Set problem 1:
Answer these questions about the fraction simplification text, one answer per line, marked (a), (b), (c):
(a) What does the numerator simplify to?
(b) What is the denominator of the fraction?
(c) What final expression does the simplification reach?
Set problem 2:
Please decide whether each statement below agrees with the fraction simplification text. Answer yes or no for each and quote the words that decide it.
(a) The version shown is dated 25 September 2008.
(b) The numerator can be simplified directly.
(c) The aim is to rewrite the fraction with two fraction signs.

Text to read:
Version vom 10:20, 25. Sep. 2008

The fraction consists of the numerator \displaystyle \frac{3}{x}-\frac{1}{x}, which we can directly simplify somewhat to give \displaystyle \frac{3}{x}-\frac{1}{x}=\frac{3-1}{x}=\frac{2}{x}, and the denominator \displaystyle \frac{1}{x-3}. If we are to rewrite the fraction as an expression with a single fraction sign, we need to augment the multiply the top and bottom of the whole fraction by \displaystyle x\left( x-3 \right) and then eliminate \displaystyle x and \displaystyle x-3:


\displaystyle \begin{align} & \frac{\frac{3}{x}-\frac{1}{x}}{\frac{1}{x-3}}=\frac{\frac{2}{x}}{\frac{1}{x-3}}=\frac{\frac{2}{x}}{\frac{1}{x-3}}\centerdot \frac{x\left( x-3 \right)}{x\left( x-3 \right)} \\ & \\ & =\frac{\frac{2}{x}\centerdot x\left( x-3 \right)}{\frac{1}{x-3}\centerdot x\left( x-3 \right)}=\frac{2\left( x-3 \right)}{x} \\ \end{align}

Provided material:
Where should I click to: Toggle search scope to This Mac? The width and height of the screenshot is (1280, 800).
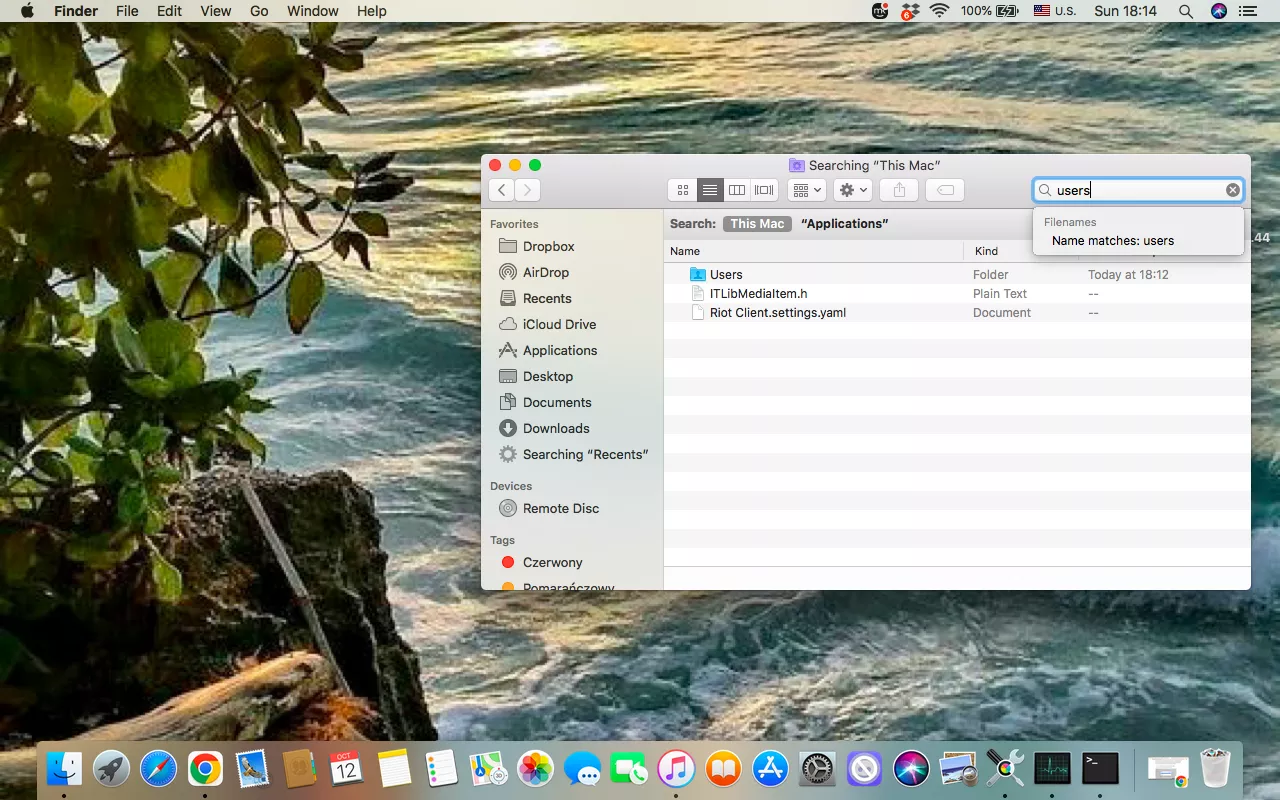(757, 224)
==
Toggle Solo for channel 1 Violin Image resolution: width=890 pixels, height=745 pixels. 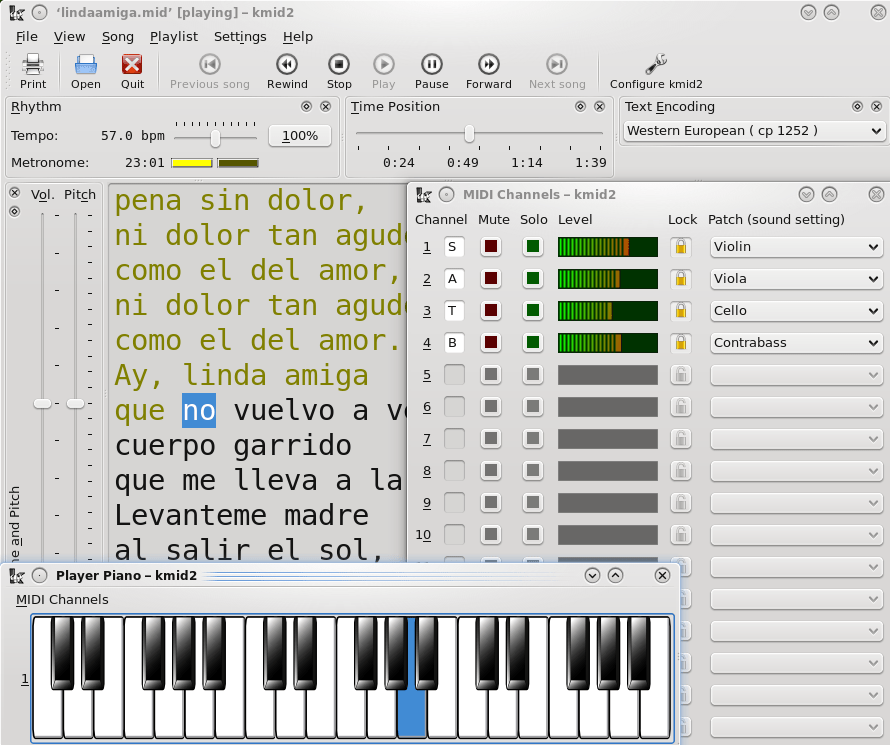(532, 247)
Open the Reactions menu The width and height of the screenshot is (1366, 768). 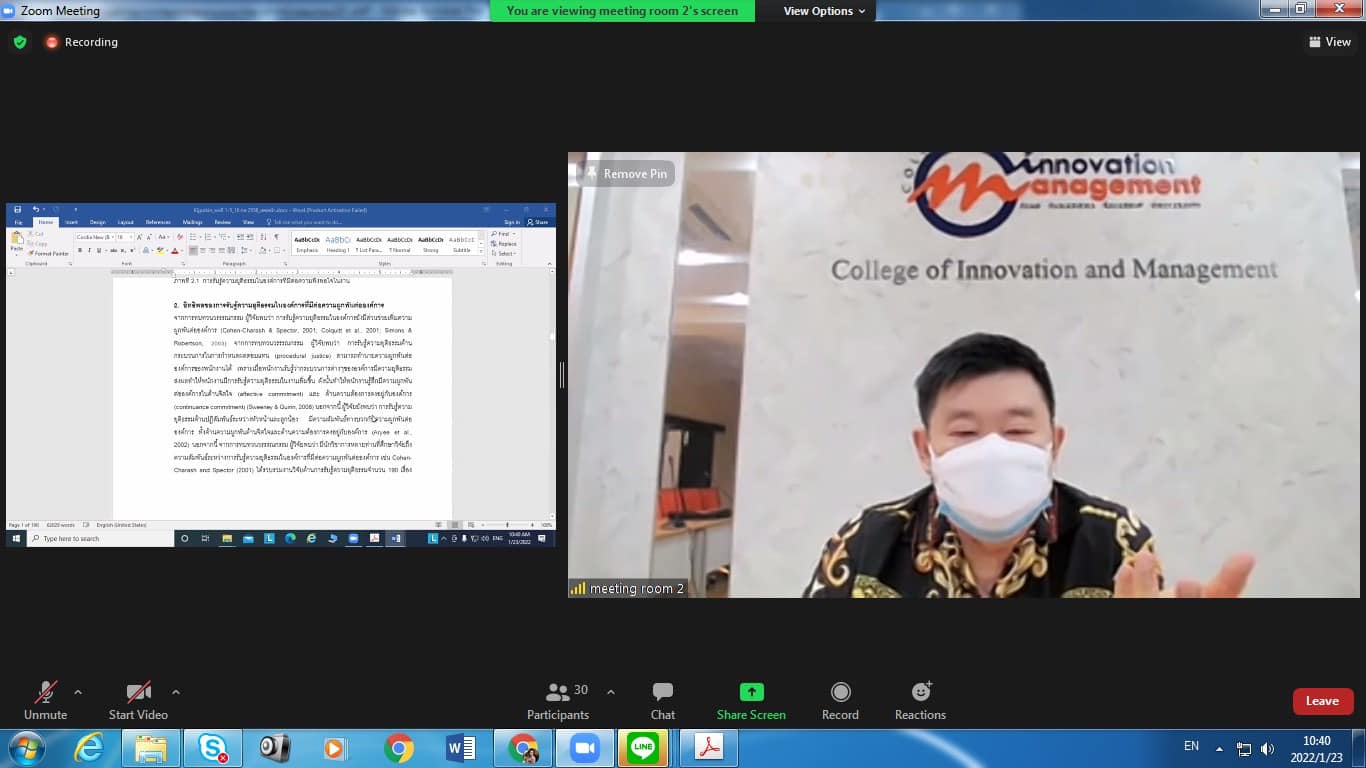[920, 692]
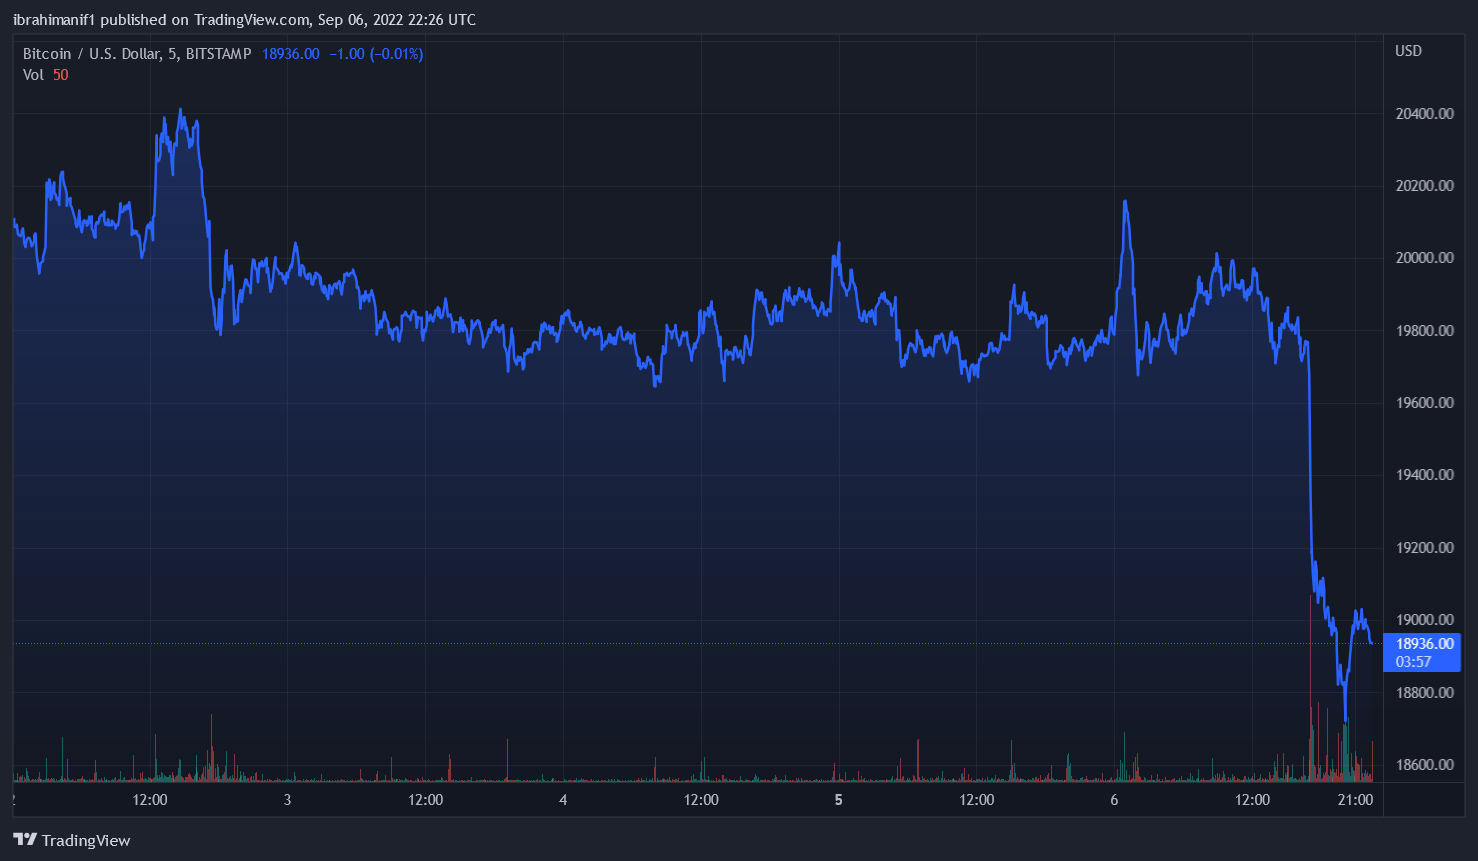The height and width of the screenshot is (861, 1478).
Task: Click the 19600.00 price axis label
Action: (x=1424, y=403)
...
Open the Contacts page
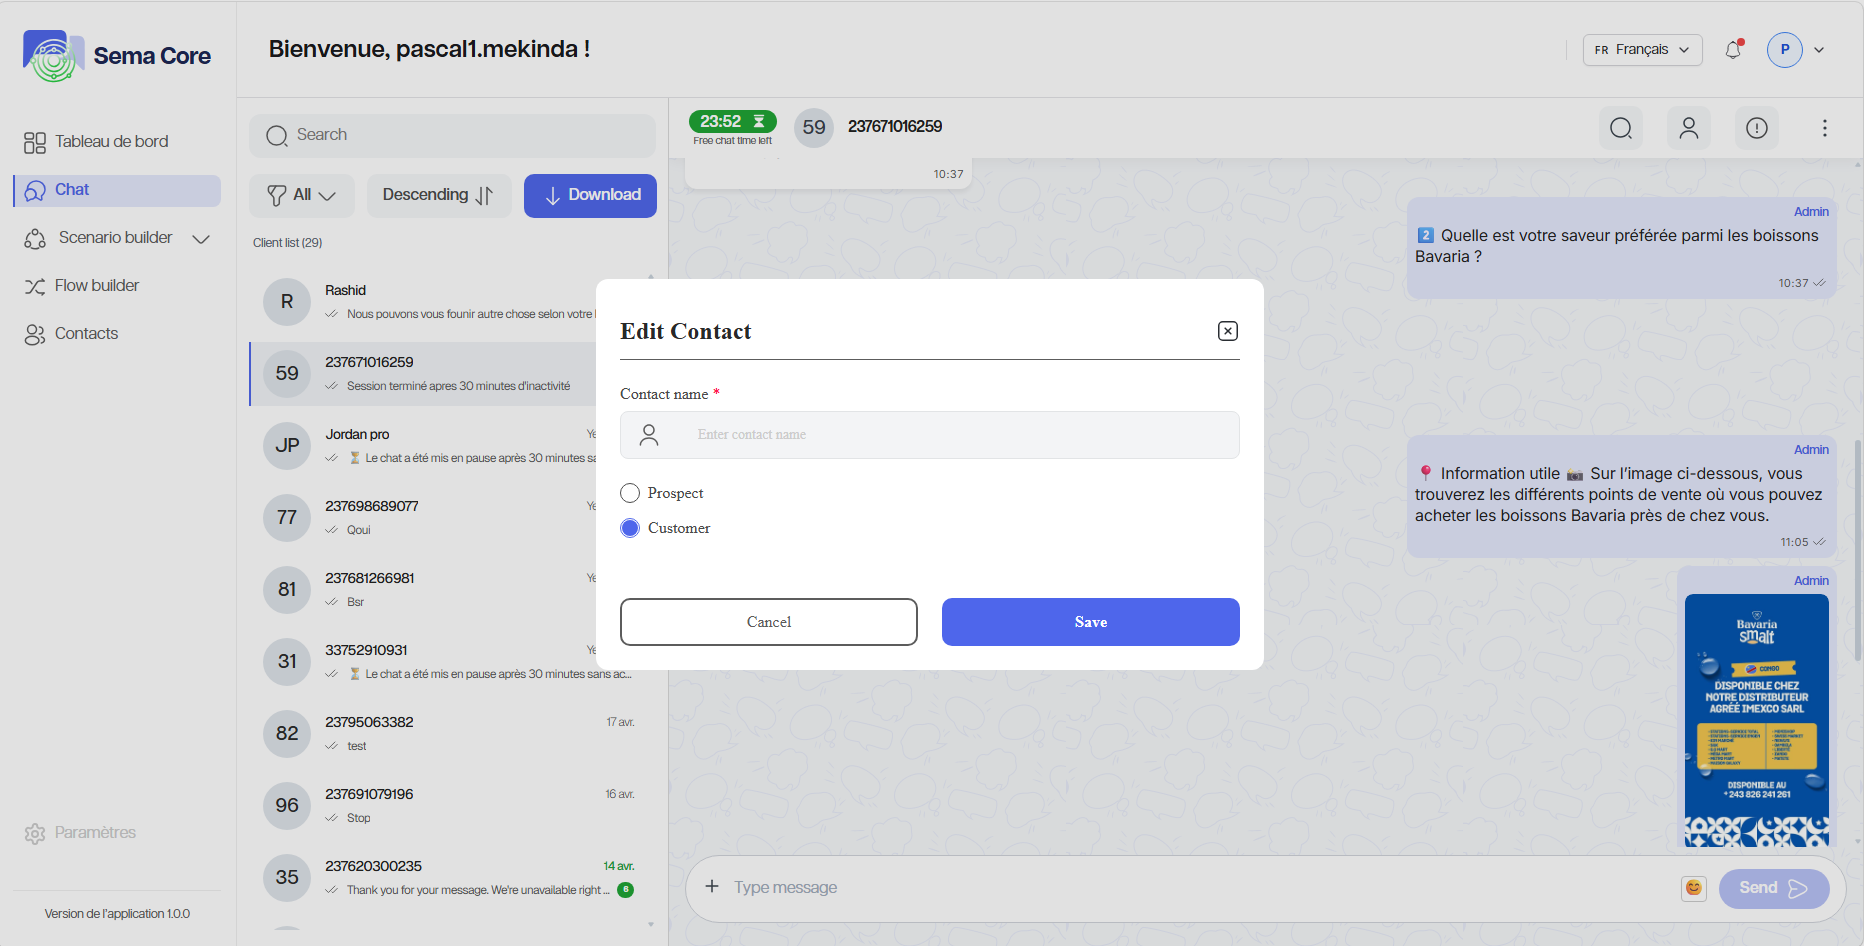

Expected answer 1:
(a) 2/x
(b) 1/(x − 3)
(c) 2(x − 3)/x

Expected answer 2:
(a) Yes: "Version vom 10:20, 25. Sep. 2008"
(b) Yes: "which we can directly simplify somewhat"
(c) No: "rewrite the fraction as an expression with a single fraction sign"